After a slate of losses in the 2014 midterm elections, Steyer's group embraced a different tactic in 2016 in order to mobilize young voters, a strategy it considers vital to winning all future elections.

The group eschewed expensive television advertisement campaigns, pumping millions instead into field work. That included extensive personal voter contacts, digital get-out-the-vote initiatives, and events like comedy shows and concerts where millennials could register to vote.

Steyer also pointed to NextGen's success in targeting millennial voters in battleground states: According to his figures, millennial voter turnout was "up about a quarter" in 10 of the 12 battleground targeted precincts on which the group focused its efforts.

"Maybe they should've turned over the campaign to us," Steyer joked of the Clinton campaign. "The Democratic base over 35 years old did not show up in anything like the numbers that it did in '08 and '12. Millennials actually did show up, but that the Democratic base, it turns out, it wasn't the millennials, that was everyone's concern. From our standpoint, where we were, what we did worked. The issue was we weren't every place."

He continued:

"Will I ever ever regret that style of old-fashioned campaigning? No. Absolutely not. In the places where we were, what we wanted to happen happened. I had a bunch of my friends who aren't political call me up on Wednesday and saying, 'Now we have to do something.' I said, 'Really?' Because we've been doing it full time so we wanted to avoid Tuesday, and now you're concerned?'"
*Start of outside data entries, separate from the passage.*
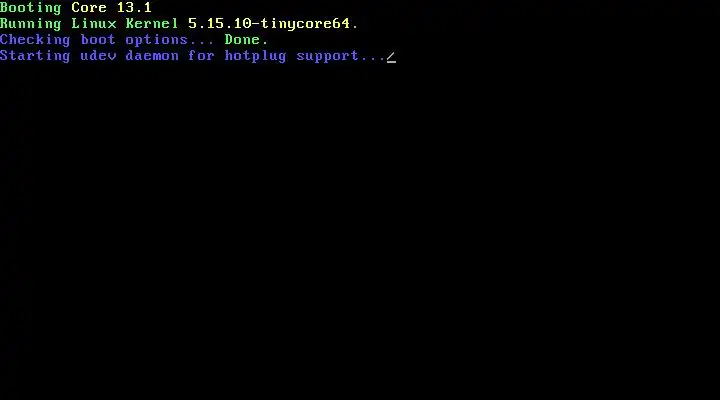Click the word "boot" in third line
The height and width of the screenshot is (400, 720).
tap(98, 39)
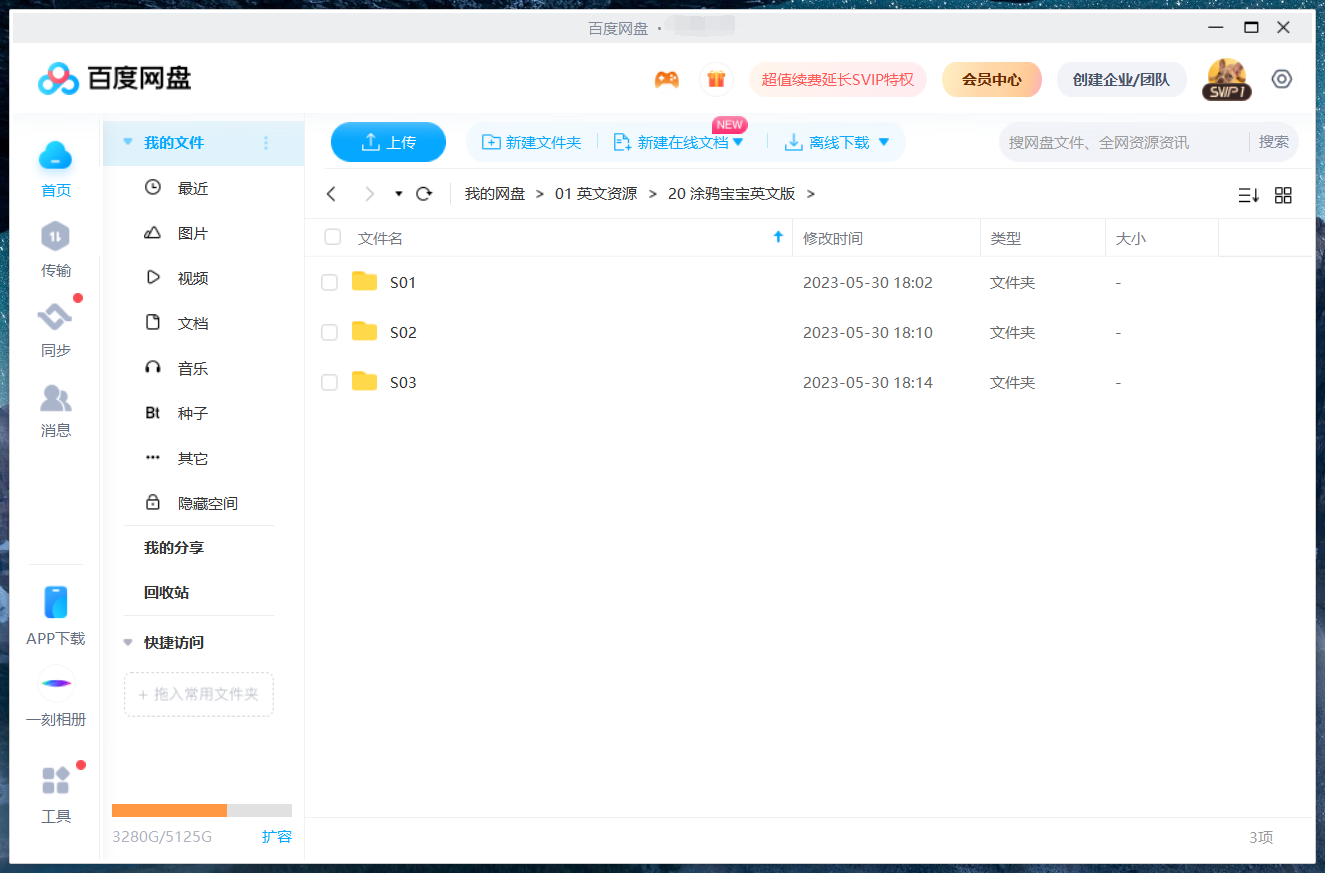Refresh the current folder view

click(x=423, y=193)
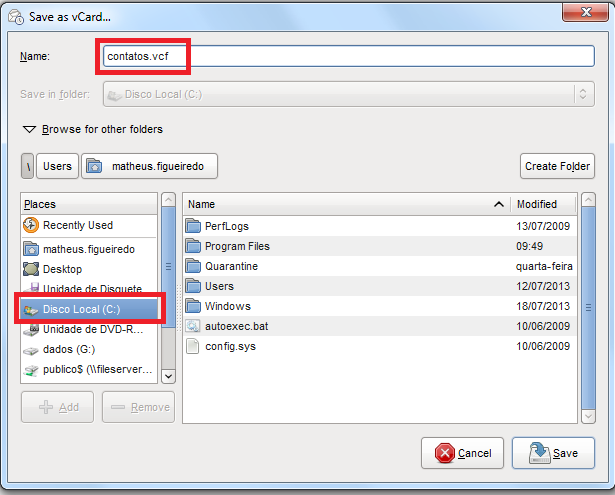The image size is (615, 495).
Task: Select the Desktop icon in Places
Action: pos(31,269)
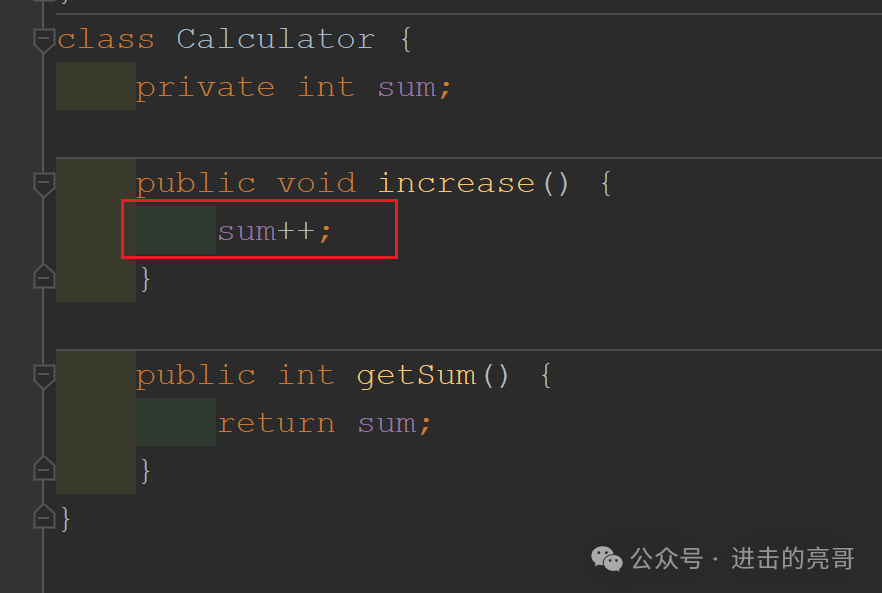This screenshot has height=593, width=882.
Task: Click closing brace of increase() method
Action: (x=146, y=279)
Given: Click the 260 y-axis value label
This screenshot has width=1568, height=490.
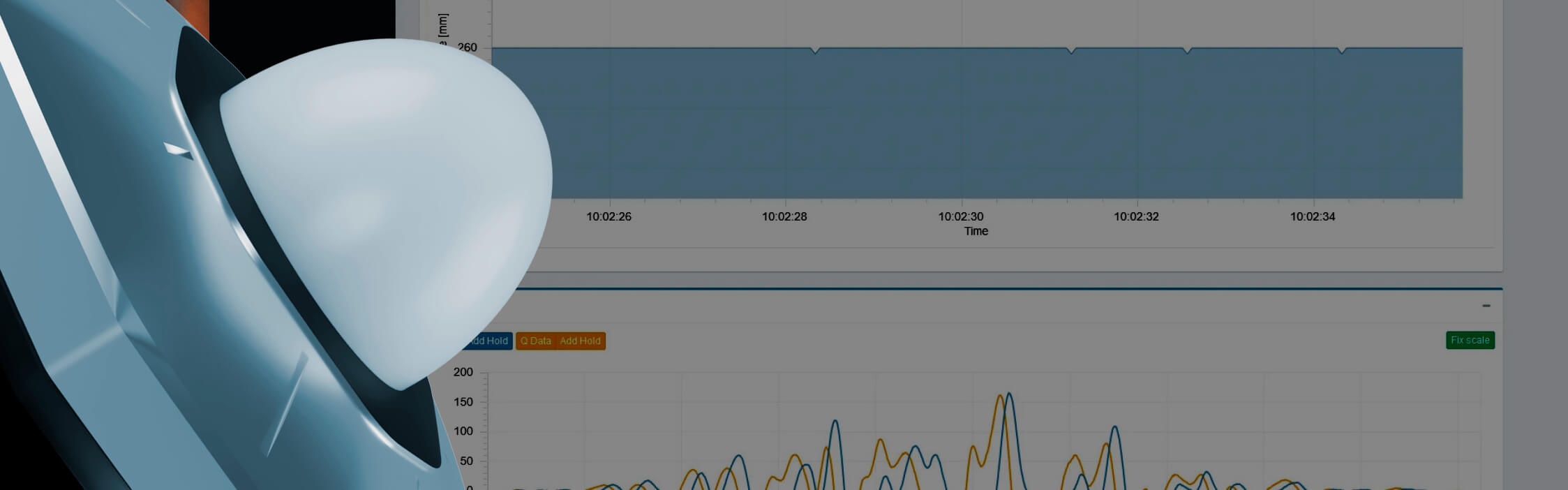Looking at the screenshot, I should coord(467,47).
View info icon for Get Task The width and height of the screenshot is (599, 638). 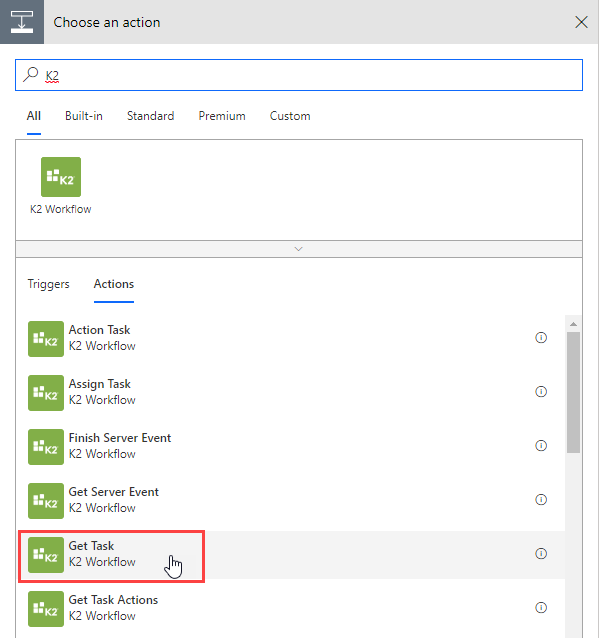tap(541, 553)
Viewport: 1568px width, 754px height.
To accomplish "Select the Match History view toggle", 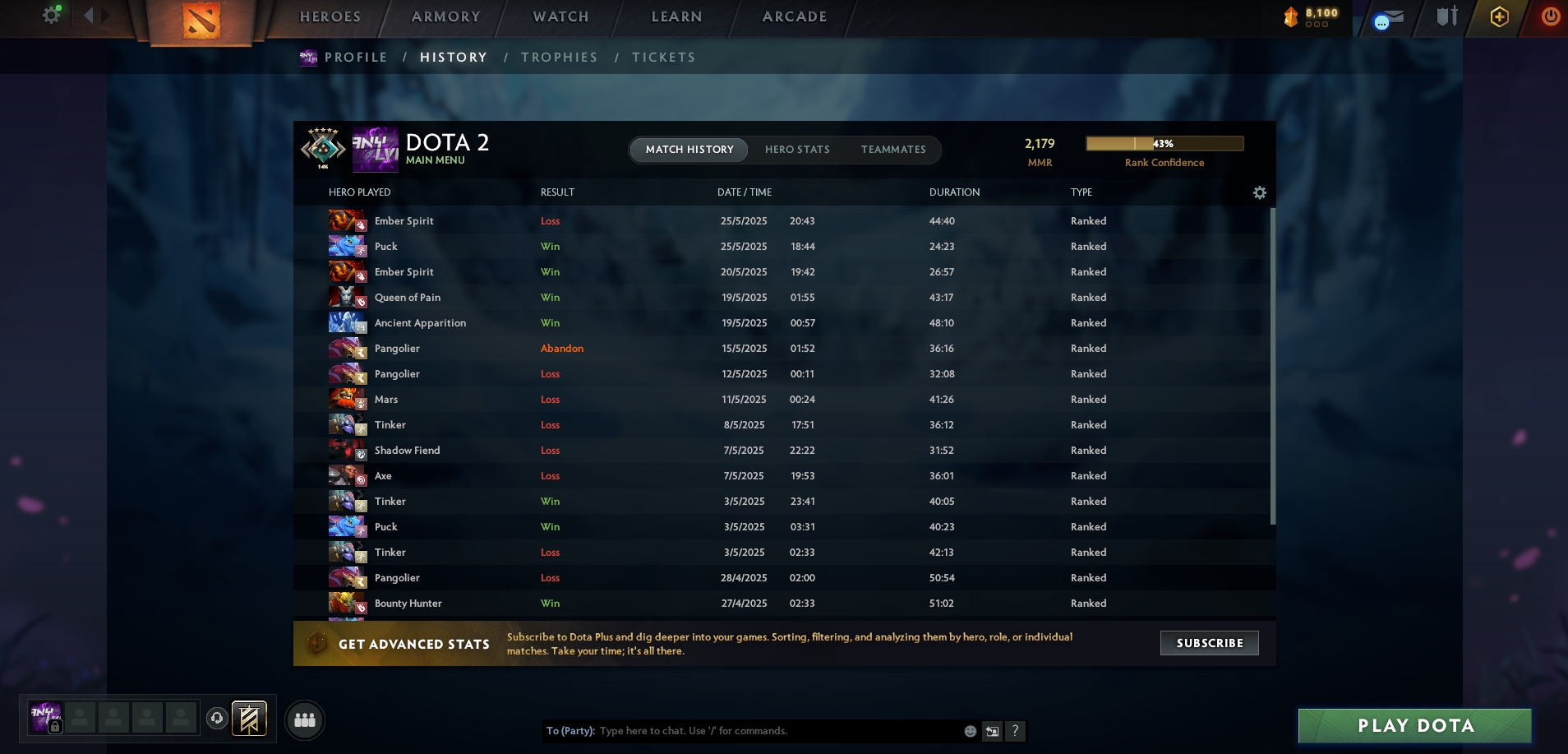I will (x=689, y=150).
Trump's win last week capped off a second round of disappointing election results for Steyer, who has invested heavily in the last two election cycles.

The organization invested over $60 million of Steyer's personal cash in 2014, the first election in which NextGen participated. But lower midterm turnout among reliable Democratic voters resulted in a heavy Democratic losses - only three of the seven candidates the organization supported in Senate and gubernatorial races ended up victorious.

Still, the Democratic megadonor appears undeterred.

He pointed to the dozen state and local California ballot initiatives he financially backed as an area where his organization had significant success. The billionaire investor is considering a bid to run for governor in 2018, and said he didn't regret "working full time on behalf of the values" of Californians to pass initiatives like a tobacco tax and a ban on plastic grocery bags.

"Do I feel bad about that? Never. I never considered for a fraction of a second whether that's the right thing to do," Steyer said.